Василий подъехал к знакомому дому и притормозил, высматривая
место, где можно оставить машину. Жара, душившая его весь день, к вечеру
окончательно накрыла горячими ладонями, как пойманную бабочку. Трепыхайся, не
трепыхайся – не улетишь.
«Бабочка, блин. Сто килограммов живого весу».
И еще усталость. Ему пришлось снова съездить к Мешкову,
чтобы окончательно удостовериться в правильности своей догадки, и трехчасовой
путь дался Ковригину нелегко. «Какая, к чертовой матери, догадка! Так оно все и
было. Никаких больше загадок и догадок».
Он выматерился, сплюнул в открытое окно. Пот стекал по лбу,
подмышки были мокрыми, и рубашка – слишком плотная для такого жаркого дня –
тоже промокла. Приподняв локоть, Василий оглядел серое расползшееся пятно и
скривился.
«Вонять будешь, как свинья, Ковригин. Большая жирная свинья.
Бегом заняться, что ли?..»
Возле подъезда, где снова крутились знакомые ему
мальчишки-велосипедисты, он остановился и перевел дух.
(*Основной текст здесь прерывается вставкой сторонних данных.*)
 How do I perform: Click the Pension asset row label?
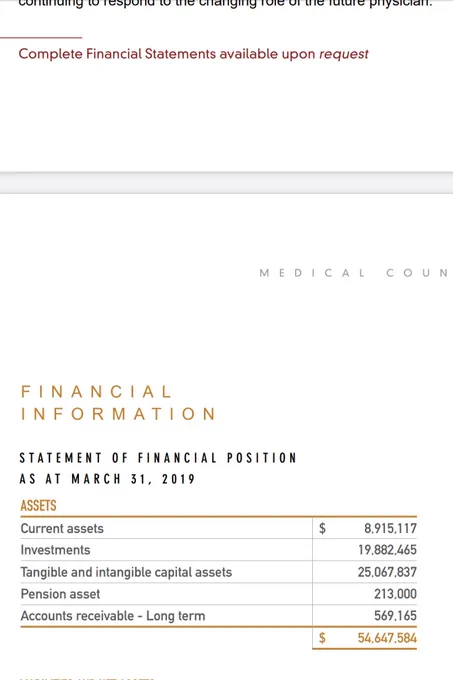(60, 594)
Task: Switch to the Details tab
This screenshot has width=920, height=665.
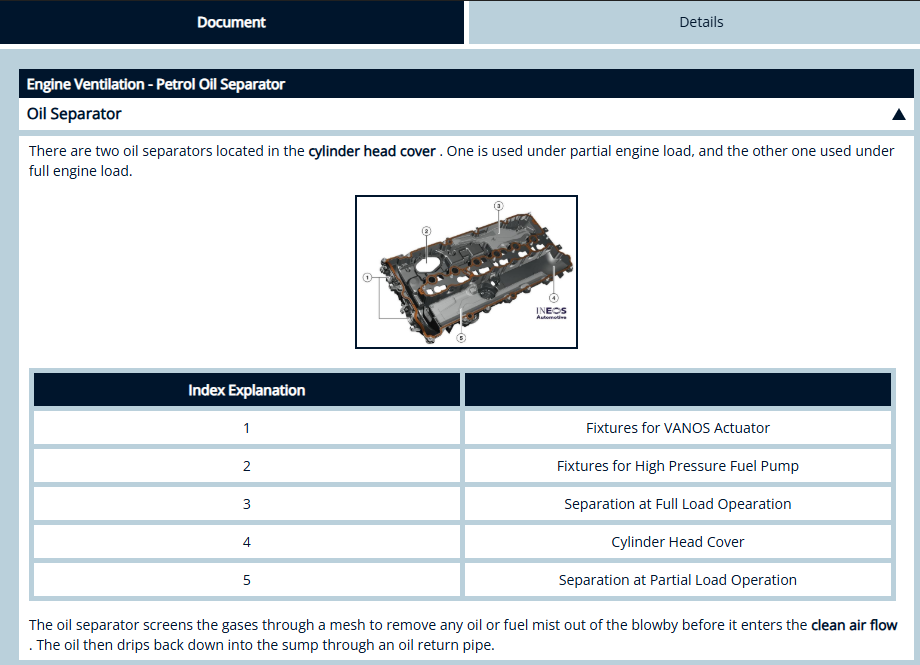Action: point(700,22)
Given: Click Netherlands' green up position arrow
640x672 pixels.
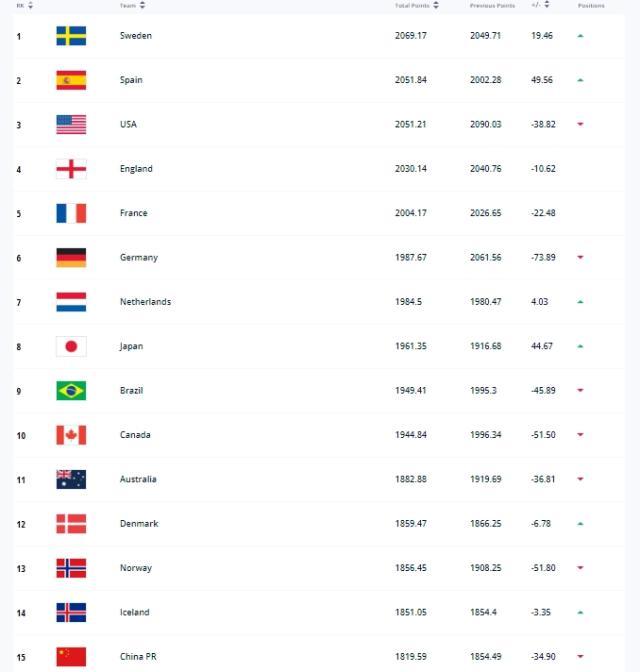Looking at the screenshot, I should click(580, 302).
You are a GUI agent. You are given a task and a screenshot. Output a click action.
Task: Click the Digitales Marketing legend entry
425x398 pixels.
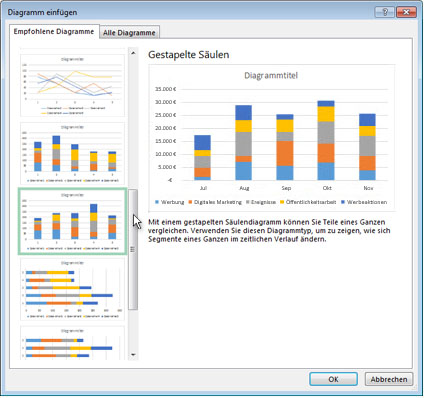click(215, 202)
Солнце, макнувшее свой
нижний край в море высоток, словно передумало садиться и застыло, окруженное
дрожащим воздухом.
Слабый ветер высушил пот, и Василий почувствовал себя лучше.
Правда, по-прежнему не слишком хорошо для разговора, который ему предстоял.
«Выпить бы!» Он с тоской облизнул губы. В «бардачке» лежала бутылка, в которой
на дне еще оставалась пара-тройка глотков воды, но мысль о гадкой теплой
минералке вызвала у Ковригина физическое отвращение. Мохито. Ледяной мохито.
Мелкий раскрошенный лед, который хрустит и шуршит под соломинкой, свежая мята,
зеленеющая подо льдом… Черт с ним, пусть он будет безалкогольным!
С мыслями о коктейле он вошел в подъезд, поднялся на лифте –
плестись по лестнице сейчас было выше его сил – и позвонил в дверь. К счастью,
Лена открыла сама – в простеньком халатике до колен и тапочках на босу ногу,
возле ног – ведро, в котором плавает тряпка, рядом стоят пакеты, набитые
старыми вещами. Волосы она заплела в две коротенькие косички и от этого
выглядела моложе.
– Вася?! – Глаза ее расширились. – Господи,
что случилось?!
– Привет. Со мной все в порядке. Ленка, нам нужно
поговорить.
– Но что…
– Не хочу здесь объяснять, – вполголоса сказал
он. – У меня внизу машина, или можем просто постоять возле дома. Лен,
пожалуйста!
«Ну же, соображай быстрее! Если сейчас выйдет твоя мамаша,
конец любому разговору!»
Он занервничал, видя ее недоверие, и почувствовал, что
злится, хотя злиться на нее было никак нельзя. Она свела тонкие брови,
рассматривая его и, кажется, пытаясь принюхаться.
– Ты что, пьяный?
– Лена, кто там? – раздался из дальней комнаты
приглушенный голос Ольги Сергеевны, и Ковригин почувствовал, что близок к
панике. Он с ней не справится!
– Твою мать, Лена! Нет, я не пьяный! Можешь ты один раз
в жизни сделать то, что я прошу, а?! Как будто я хочу, чтобы ты из окна
выпрыгнула! Мне всего лишь нужно кое-что тебе сказать.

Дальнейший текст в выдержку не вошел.